Trasforma in un elenco numerato le righe che vanno da quella contenente "Task: Open the Herramientas menu" a quella contenente "tap(160, 390)", entrambe comprese, omettendo le righe vuote.

### DATI FORNITI
########################################
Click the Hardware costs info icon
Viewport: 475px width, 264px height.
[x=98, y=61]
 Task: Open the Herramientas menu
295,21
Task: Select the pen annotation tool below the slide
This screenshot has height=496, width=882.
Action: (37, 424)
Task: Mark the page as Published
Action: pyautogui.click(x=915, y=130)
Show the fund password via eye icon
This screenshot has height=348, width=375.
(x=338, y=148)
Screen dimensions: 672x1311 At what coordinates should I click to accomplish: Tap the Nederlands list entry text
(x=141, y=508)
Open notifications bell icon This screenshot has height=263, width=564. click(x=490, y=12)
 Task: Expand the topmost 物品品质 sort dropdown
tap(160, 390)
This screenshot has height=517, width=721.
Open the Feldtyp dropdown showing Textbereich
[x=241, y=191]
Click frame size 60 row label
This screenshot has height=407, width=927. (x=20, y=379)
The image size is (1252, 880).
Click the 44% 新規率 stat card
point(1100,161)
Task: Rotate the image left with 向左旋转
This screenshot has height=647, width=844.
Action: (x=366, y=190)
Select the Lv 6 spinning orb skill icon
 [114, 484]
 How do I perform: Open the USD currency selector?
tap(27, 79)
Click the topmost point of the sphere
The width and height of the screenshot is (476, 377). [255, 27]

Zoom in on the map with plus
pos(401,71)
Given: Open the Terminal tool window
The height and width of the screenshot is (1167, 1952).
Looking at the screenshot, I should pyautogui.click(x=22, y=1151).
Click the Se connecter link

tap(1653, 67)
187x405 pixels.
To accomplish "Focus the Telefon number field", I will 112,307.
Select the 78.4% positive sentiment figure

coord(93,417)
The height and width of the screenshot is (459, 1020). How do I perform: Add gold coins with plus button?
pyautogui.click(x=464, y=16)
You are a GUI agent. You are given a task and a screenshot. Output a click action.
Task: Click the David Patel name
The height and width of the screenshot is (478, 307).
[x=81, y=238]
########################################
### RISULTATO DEL COMPITO
1.  Task: Open the Herramientas menu
2. 295,21
3. Task: Select the pen annotation tool below the slide
4. This screenshot has height=496, width=882.
5. Action: (37, 424)
6. Task: Mark the page as Published
7. Action: pyautogui.click(x=915, y=130)
8. Show the fund password via eye icon
9. This screenshot has height=348, width=375.
10. (x=338, y=148)
11. Screen dimensions: 672x1311 At what coordinates should I click to accomplish: Tap the Nederlands list entry text
12. (x=141, y=508)
13. Open notifications bell icon This screenshot has height=263, width=564. click(x=490, y=12)
14.  Task: Expand the topmost 物品品质 sort dropdown
15. tap(160, 390)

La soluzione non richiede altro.